Reversibility should be a planning primitive
The reinforcement-learning literature already has the concept agent tooling rarely treats as first-class. There Is No Turning Back (Grinsztajn et al., NeurIPS 2021) learns to estimate the reversibility of an action — is this a point of no return? — and uses it two ways: steer exploration away from irreversible transitions, or filter irreversible actions out before they ever reach the environment. That’s the question an IVR agent has to answer before every press. Can I take this back, or am I about to commit the owner to something?
The catch: the method assumes lots of episodes to learn from, and a cold outbound call gives you one. Estimating “is the next press a point of no return?” from priors instead of experience, fast enough to beat a few-second timeout, is genuinely unsolved. So is the recovery question — what’s the IVR analog of “back”? Re-dial, escalate to a human, or perform a compensating action. No benchmark even measures whether an agent does this well.
That’s the gap. There is thorough, cited work benchmarking the text version of customer support: τ-bench, τ²-bench (Barres et al., 2025), and Beyond IVR (Balaji et al., 2026), which scores how well an agent stays on a prescribed multi-step journey. There is essentially no peer-reviewed benchmark for an agent autonomously driving a live phone IVR with irreversible side effects, scored against what actually happened in the world. The real know-how lives in engineering recipes and a pile of granted patents on “automatic IVR navigation on behalf of a user.” The hardest version of the acting problem is the least measured.
What it means for an agent that calls on your behalf
For us this isn’t a thought experiment. It’s the case the product stands on. When an AI phone agent places a call to reschedule a delivery or dispute a charge, every keypress and spoken confirmation is an action taken as the business owner, in the real world, that the owner can’t un-take. The academic stakes and the product stakes are the same stakes, and the design rules follow.

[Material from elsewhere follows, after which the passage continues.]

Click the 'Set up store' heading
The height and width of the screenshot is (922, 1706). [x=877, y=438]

Treat reversibility as a first-class input to action selection, not an afterthought. The agent should estimate which presses are likely points of no return and hold those to a higher bar: more confidence, the owner’s okay, or escalation — the commit point from the last post. Make recovery a real surface, not a hope: re-dial cleanly, escalate to a human, or take a compensating action, and then tell the owner precisely what irreversibly happened. And when the caller is acting as the owner, the callee deserves to know who, or what, is acting. The FCC’s 2024 ruling put AI-generated voices under the robocall rules, and Google’s Duplex opened with “I’m calling on behalf of a client” years before it had to. Irreversible action and accountable agency are the same discipline.
Better audio gave us an agent that can talk. Acting irreversibly, on a clock, against a tree it can’t see is what it takes to get an agent that can do. That’s why the phone tree, dull as it looks, is the hardest API in the world. And whether an agent can be trusted with it is a measurement problem of its own — that’s where we’re headed next.

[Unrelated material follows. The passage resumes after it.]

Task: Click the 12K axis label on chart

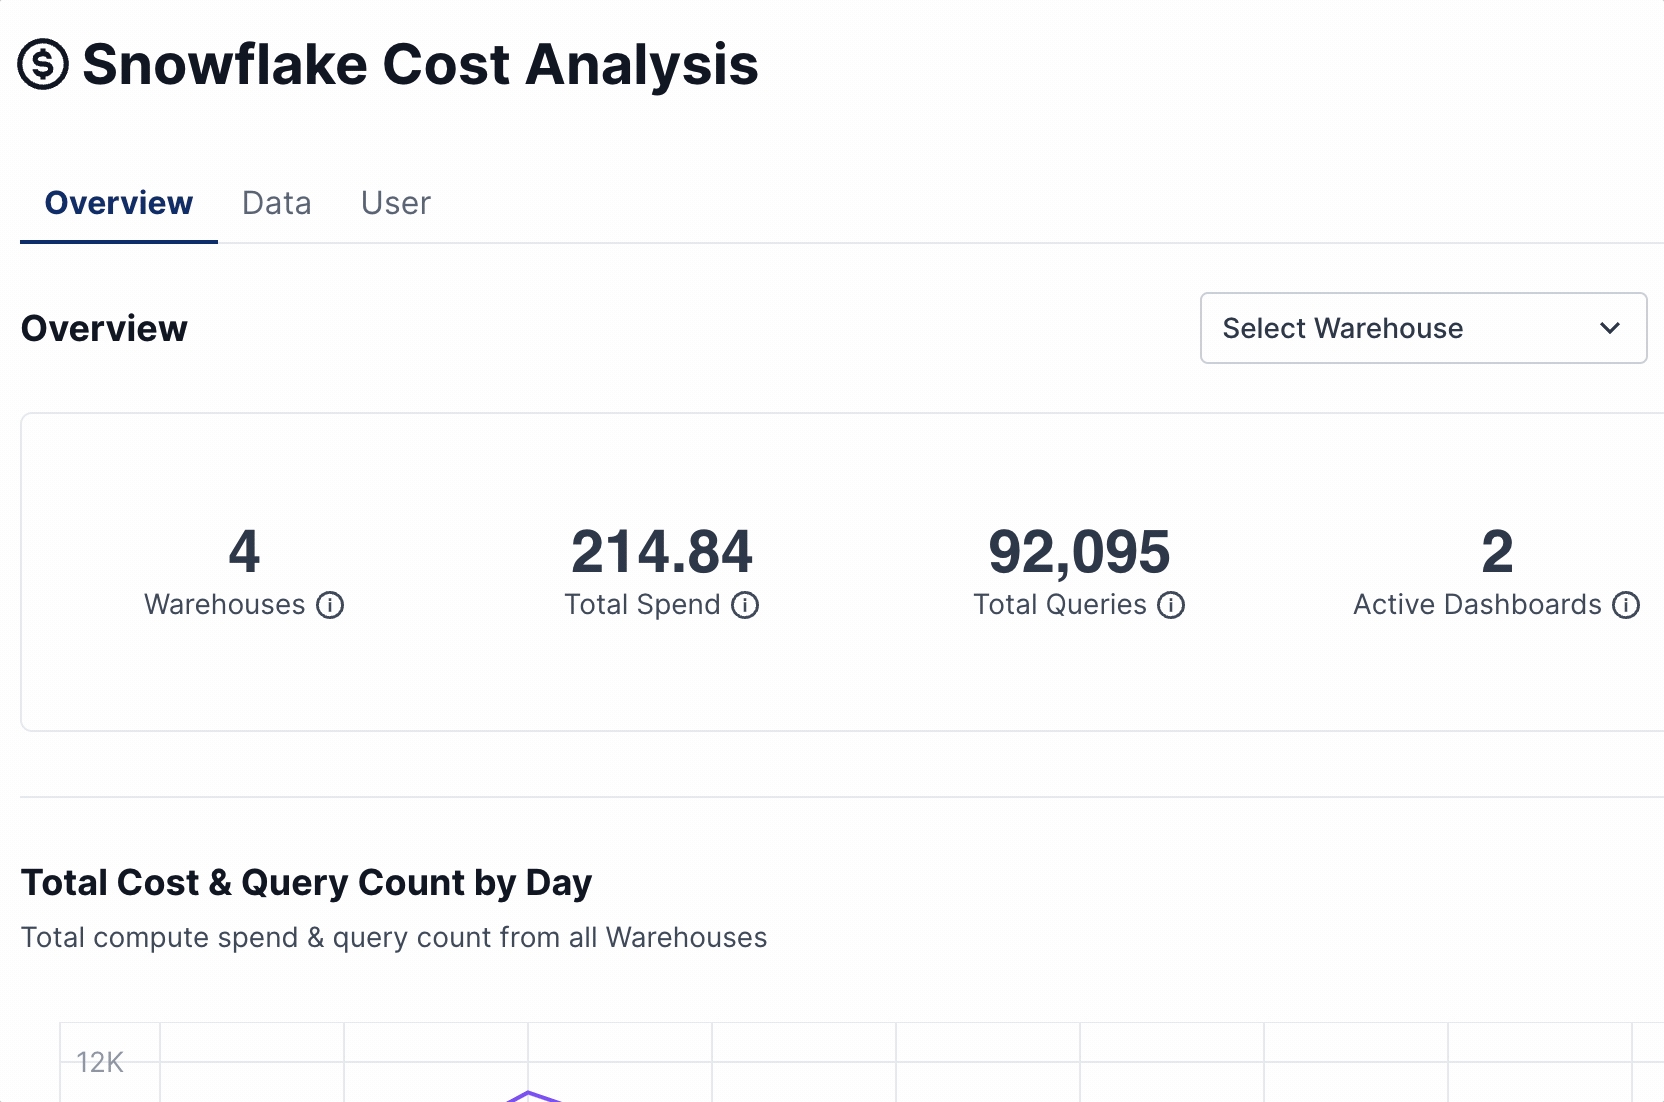Action: point(100,1062)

- Wu, Gao, Liu, Luan — BacktrackAgent: Enhancing GUI Agent with Error Detection and Backtracking Mechanism (2025). arXiv:2505.20660
- Zhu et al. — Where LLM Agents Fail and How They Can Learn From Failures (2025). arXiv:2509.25370
- Yao, Heinecke, Niebles, et al. (Sierra) — τ-bench: A Benchmark for Tool-Agent-User Interaction in Real-World Domains (2024). arXiv:2406.12045
- Barres, Dong, Ray, Si, Narasimhan — τ²-Bench: Evaluating Conversational Agents in a Dual-Control Environment (2025). arXiv:2506.07982
- Balaji, Mishra, Sachdeva, Agrawal — Beyond IVR: Benchmarking Customer Support LLM Agents for Business-Adherence (2026). arXiv:2601.00596
- Grinsztajn, Ferret, Pietquin, Preux, Geist — There Is No Turning Back: A Self-Supervised Approach for Reversibility-Aware Reinforcement Learning (NeurIPS 2021). arXiv:2106.04480
- LiveKit — Building an Automated IVR Menu Caller (engineering recipe).
- FCC — Declaratory Ruling: TCPA applies to AI-generated voice calls (Feb 8, 2024).